LncRNA-SNHG7 regulates proliferation, apoptosis and invasion of bladder cancer cells assurance guidelines.

PURPOSE

The purpose of this study was to investigate the expression of long-chain non-coding RNA (lncRNA) SNHG7 in bladder cancer tissues and cell lines, and to explore its impact on bladder cancer cell proliferation, apoptosis and invasion processes.

METHODS

Bladder cancer tissues and near-cancer tissues were collected. The expression of lncRNA-SNHG7 in tissues and cell lines was detected by real-time PCR (RT-PCR). The expression of lncRNA-SNHG7 was downregulated by RNA interference (siRNA) as detected by RT-PCR that was used to detect the interference efficiency.
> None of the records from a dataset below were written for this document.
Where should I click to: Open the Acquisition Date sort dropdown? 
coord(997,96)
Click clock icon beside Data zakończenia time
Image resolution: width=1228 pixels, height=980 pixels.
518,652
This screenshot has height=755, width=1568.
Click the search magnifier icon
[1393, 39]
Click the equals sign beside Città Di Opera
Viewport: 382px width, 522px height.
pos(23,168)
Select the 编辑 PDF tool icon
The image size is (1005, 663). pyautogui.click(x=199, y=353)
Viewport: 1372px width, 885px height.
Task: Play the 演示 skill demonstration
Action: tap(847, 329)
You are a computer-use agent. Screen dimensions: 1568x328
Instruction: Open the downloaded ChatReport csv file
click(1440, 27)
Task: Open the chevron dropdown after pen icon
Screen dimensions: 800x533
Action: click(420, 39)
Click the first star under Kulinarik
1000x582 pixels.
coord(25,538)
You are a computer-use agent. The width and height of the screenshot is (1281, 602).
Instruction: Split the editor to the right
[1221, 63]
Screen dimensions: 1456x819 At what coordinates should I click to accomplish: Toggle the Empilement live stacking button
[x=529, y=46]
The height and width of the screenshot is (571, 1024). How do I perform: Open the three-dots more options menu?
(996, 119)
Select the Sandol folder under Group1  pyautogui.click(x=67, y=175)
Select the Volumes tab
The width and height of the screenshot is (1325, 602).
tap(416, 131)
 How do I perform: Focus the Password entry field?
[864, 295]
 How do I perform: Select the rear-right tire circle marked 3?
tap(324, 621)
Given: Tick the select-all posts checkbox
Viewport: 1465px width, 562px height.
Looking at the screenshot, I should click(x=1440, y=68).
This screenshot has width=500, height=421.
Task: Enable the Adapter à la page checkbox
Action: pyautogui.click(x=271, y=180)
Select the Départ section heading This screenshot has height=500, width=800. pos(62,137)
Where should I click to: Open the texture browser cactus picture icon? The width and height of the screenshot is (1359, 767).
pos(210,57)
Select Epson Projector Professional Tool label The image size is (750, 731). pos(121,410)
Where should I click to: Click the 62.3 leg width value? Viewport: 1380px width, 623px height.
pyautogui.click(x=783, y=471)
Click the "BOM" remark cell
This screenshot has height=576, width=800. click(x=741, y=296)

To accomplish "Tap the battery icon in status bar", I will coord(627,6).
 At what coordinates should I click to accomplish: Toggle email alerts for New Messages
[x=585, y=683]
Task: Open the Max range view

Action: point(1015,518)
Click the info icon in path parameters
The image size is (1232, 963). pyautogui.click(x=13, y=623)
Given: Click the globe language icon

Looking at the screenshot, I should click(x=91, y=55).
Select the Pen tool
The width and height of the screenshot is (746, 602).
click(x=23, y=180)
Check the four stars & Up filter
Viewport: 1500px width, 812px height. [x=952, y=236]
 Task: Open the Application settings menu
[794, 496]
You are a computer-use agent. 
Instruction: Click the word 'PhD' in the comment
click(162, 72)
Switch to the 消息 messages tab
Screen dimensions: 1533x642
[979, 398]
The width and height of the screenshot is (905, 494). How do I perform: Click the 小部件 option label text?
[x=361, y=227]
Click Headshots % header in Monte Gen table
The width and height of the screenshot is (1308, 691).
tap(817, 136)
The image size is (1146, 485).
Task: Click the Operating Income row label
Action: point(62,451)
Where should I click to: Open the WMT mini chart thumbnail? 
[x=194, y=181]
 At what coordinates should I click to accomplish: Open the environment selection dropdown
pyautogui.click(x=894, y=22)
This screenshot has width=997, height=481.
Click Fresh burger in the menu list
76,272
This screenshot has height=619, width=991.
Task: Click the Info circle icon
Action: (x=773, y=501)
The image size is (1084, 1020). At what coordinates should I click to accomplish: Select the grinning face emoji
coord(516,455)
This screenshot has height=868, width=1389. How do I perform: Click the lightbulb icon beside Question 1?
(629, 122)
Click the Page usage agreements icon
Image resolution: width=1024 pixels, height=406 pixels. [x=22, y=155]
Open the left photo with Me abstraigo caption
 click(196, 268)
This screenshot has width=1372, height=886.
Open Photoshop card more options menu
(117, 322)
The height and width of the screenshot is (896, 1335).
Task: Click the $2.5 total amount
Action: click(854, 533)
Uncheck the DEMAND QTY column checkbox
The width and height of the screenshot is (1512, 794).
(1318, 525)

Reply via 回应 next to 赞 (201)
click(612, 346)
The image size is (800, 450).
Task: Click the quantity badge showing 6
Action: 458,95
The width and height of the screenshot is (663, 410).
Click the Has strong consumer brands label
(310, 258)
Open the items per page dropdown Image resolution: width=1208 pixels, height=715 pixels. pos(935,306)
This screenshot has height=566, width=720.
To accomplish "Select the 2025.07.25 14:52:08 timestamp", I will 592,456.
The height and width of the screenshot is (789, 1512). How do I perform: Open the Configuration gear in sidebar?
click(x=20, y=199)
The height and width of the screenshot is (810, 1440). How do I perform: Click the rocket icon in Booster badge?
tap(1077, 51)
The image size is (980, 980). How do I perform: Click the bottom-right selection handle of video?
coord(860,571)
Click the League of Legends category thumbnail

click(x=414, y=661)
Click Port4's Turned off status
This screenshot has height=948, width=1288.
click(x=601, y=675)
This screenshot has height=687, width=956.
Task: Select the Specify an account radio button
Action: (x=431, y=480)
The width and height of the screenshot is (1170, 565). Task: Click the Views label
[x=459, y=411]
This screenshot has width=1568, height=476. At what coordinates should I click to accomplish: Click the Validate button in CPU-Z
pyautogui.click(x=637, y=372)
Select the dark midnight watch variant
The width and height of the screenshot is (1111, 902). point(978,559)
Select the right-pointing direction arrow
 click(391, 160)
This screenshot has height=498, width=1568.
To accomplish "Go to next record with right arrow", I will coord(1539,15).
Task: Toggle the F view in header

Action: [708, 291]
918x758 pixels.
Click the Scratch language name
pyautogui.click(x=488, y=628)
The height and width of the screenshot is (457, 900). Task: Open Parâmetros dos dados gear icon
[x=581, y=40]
CCK-8, flow cytometry and Transwell assays were used to evaluate the effect of lncRNASNHG7 on the proliferation, apoptosis and invasion capability of bladder cancer cells. The downregulation effect of lncRNA-SNHG7 on Epithelial-Mesenchymal Transition (EMT) related markers was tested by westernblot.

RESULTS

lncRNA-SNHG7 was upregulated in bladder cancer cell lines. After the expression of lncRNA-SNHG7 was downregulated, the proliferation of bladder cancer cells was decreased, the apoptosis was increased, and the invasion ability of cells was decreased. The expression of E-cadherin was increased, but the expression of N-cadherin, vimentin and snail were decreased. Increased expression of lncRNASNHG7 in cancer tissues was significantly related to tumor size, metastasis and stage.

CONCLUSIONS

This study showed that lncRNA -SNHG7 is overexpressed in bladder cancer tissues and cells. Downregulation of lncRNA-SNHG7 can inhibit the proliferation of bladder cancer cells and promote apoptosis, as well as inhibit cell invasion, which provides a potential molecular target for future tumor targeted therapy.